Transcribe nothing but the lines from the one with "Navigate to Products in the sidebar" to the end of the entries, both included, keeping each exact and leaving every picture out.

★ ★ ★

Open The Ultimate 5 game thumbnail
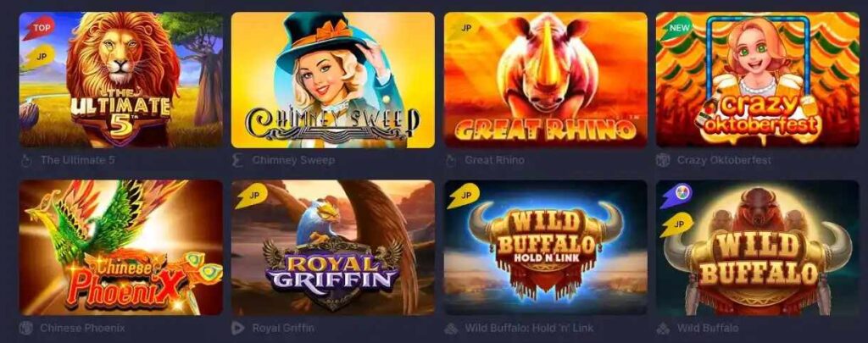 (121, 80)
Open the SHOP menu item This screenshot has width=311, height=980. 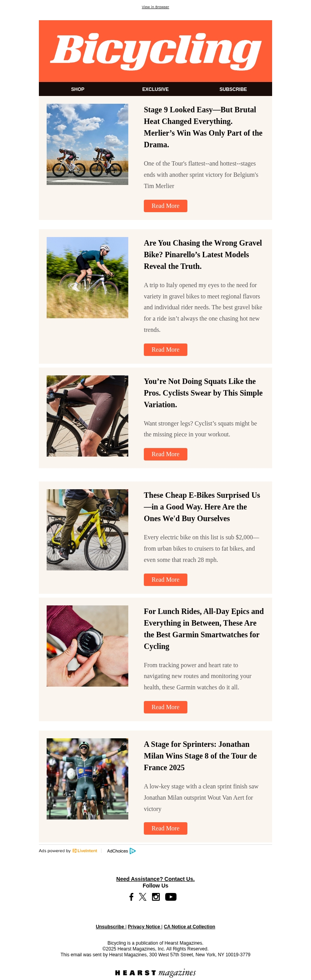[78, 89]
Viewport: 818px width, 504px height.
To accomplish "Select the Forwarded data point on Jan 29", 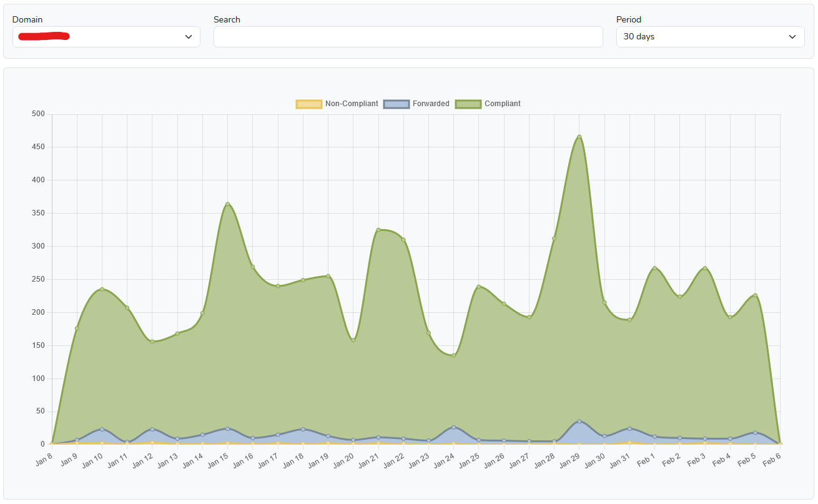I will 579,422.
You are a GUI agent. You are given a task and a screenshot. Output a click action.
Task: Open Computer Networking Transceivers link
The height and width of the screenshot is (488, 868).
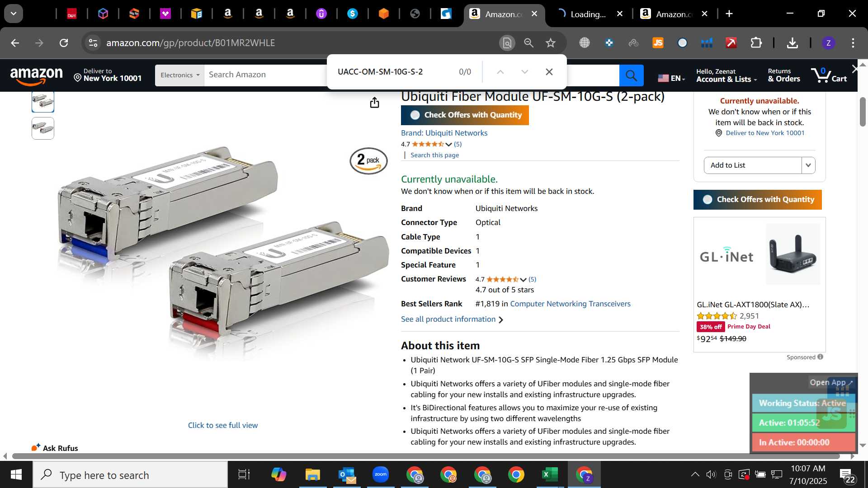(570, 304)
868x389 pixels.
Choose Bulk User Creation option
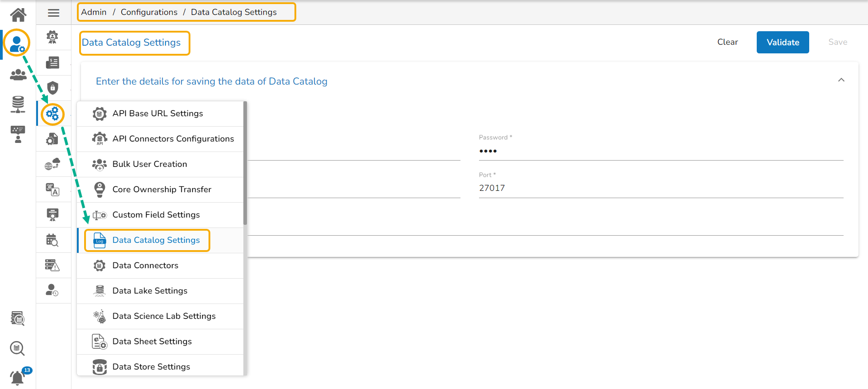click(149, 164)
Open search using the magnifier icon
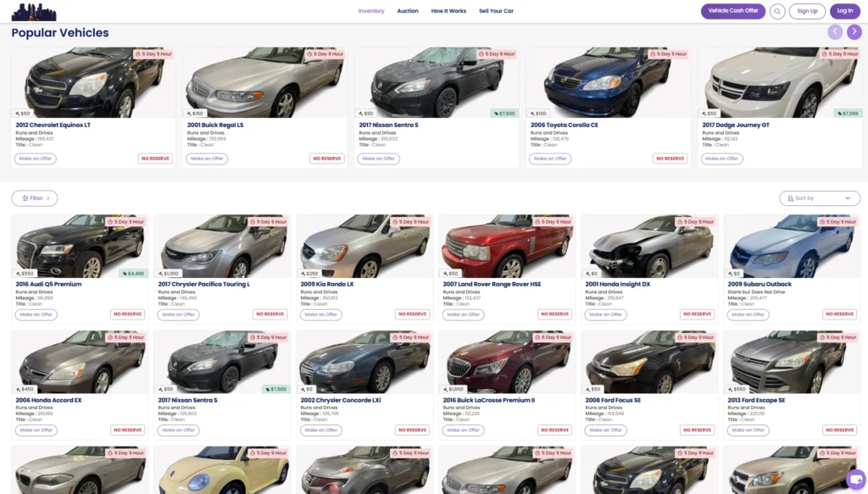The height and width of the screenshot is (494, 868). (777, 11)
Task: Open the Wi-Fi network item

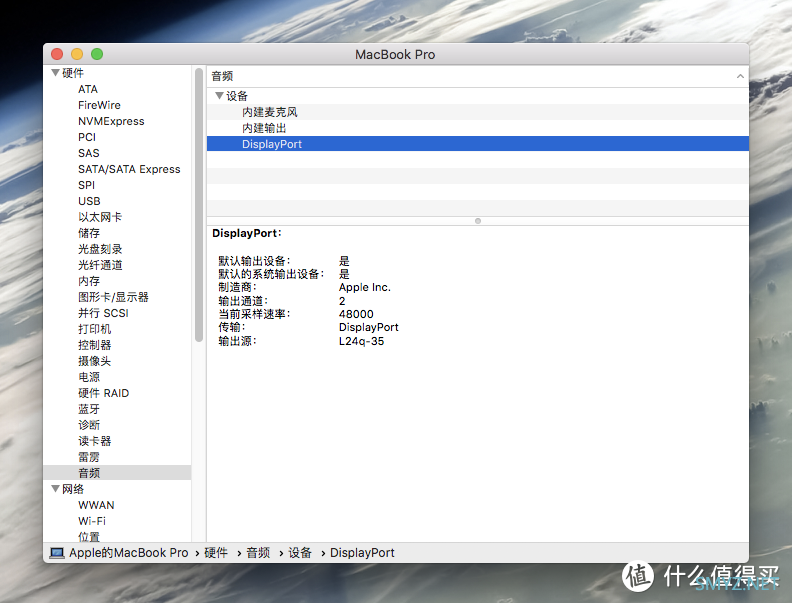Action: coord(92,521)
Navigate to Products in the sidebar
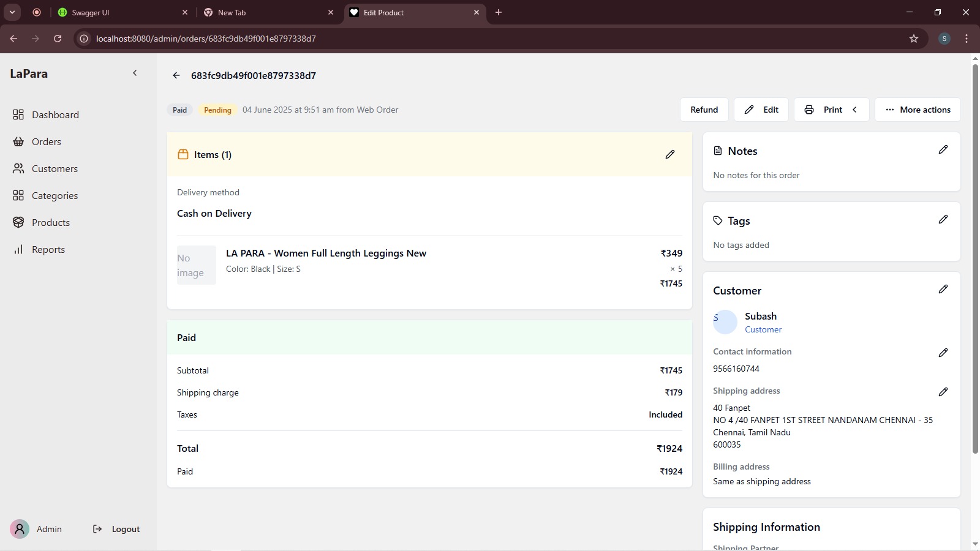 click(x=50, y=222)
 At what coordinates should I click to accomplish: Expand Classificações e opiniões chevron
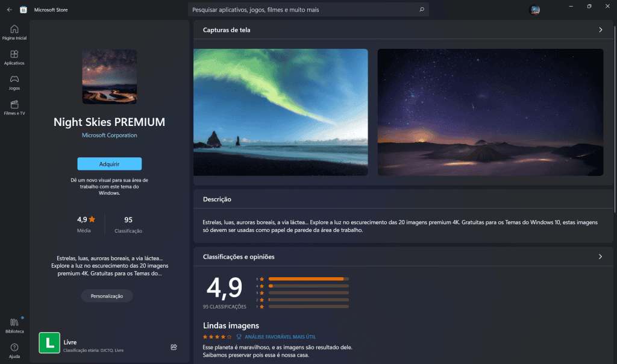tap(601, 257)
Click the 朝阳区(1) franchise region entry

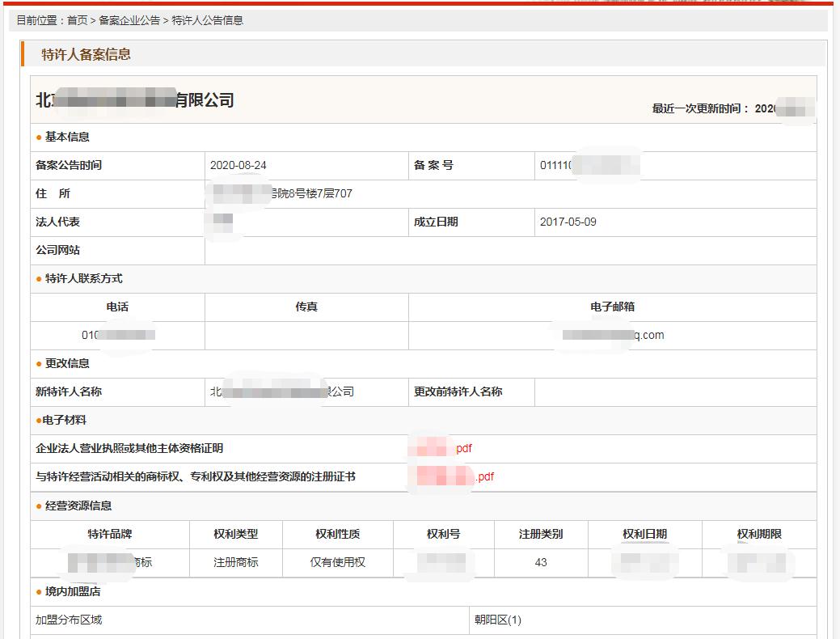coord(497,620)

★ ★ ★

§ RESPONSE AREA:
Navigate to Products in the sidebar
 click(x=50, y=222)
 At what coordinates should I click to accomplish: Expand Classificações e opiniões chevron
tap(601, 257)
Click the 朝阳区(1) franchise region entry

coord(497,620)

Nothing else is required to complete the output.